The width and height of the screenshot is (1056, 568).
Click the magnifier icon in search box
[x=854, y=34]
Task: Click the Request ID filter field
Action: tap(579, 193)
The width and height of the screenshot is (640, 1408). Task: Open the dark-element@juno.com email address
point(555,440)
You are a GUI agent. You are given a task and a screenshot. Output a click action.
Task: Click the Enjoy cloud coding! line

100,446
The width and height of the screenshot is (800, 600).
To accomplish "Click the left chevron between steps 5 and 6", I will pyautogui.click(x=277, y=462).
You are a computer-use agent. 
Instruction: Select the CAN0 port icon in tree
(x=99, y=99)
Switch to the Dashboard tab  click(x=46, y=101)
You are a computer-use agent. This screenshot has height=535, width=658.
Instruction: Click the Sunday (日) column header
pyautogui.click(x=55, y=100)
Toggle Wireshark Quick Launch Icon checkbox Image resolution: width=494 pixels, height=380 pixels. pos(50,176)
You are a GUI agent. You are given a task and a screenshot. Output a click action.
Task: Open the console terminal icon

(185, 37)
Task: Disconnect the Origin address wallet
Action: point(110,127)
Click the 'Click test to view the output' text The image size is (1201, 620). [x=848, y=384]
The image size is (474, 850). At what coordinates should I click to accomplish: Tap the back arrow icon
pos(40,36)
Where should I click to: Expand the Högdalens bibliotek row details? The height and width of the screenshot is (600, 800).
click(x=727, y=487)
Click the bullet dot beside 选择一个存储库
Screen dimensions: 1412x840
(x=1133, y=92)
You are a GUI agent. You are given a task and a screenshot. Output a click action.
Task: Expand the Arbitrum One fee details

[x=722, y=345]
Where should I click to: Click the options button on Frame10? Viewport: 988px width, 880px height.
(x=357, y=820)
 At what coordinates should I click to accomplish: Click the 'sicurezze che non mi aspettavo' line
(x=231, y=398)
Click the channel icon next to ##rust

++++++++

Using the records above, restate word for word the lines from the one with "Click the magnifier icon in search box" through the one with "The width and height of the screenshot is (800, 600).", both included.

Click the magnifier icon in search box
[x=854, y=34]
Task: Click the Request ID filter field
Action: tap(579, 193)
The width and height of the screenshot is (640, 1408). Task: Open the dark-element@juno.com email address
point(555,440)
You are a GUI agent. You are given a task and a screenshot. Output a click action.
Task: Click the Enjoy cloud coding! line

100,446
The width and height of the screenshot is (800, 600).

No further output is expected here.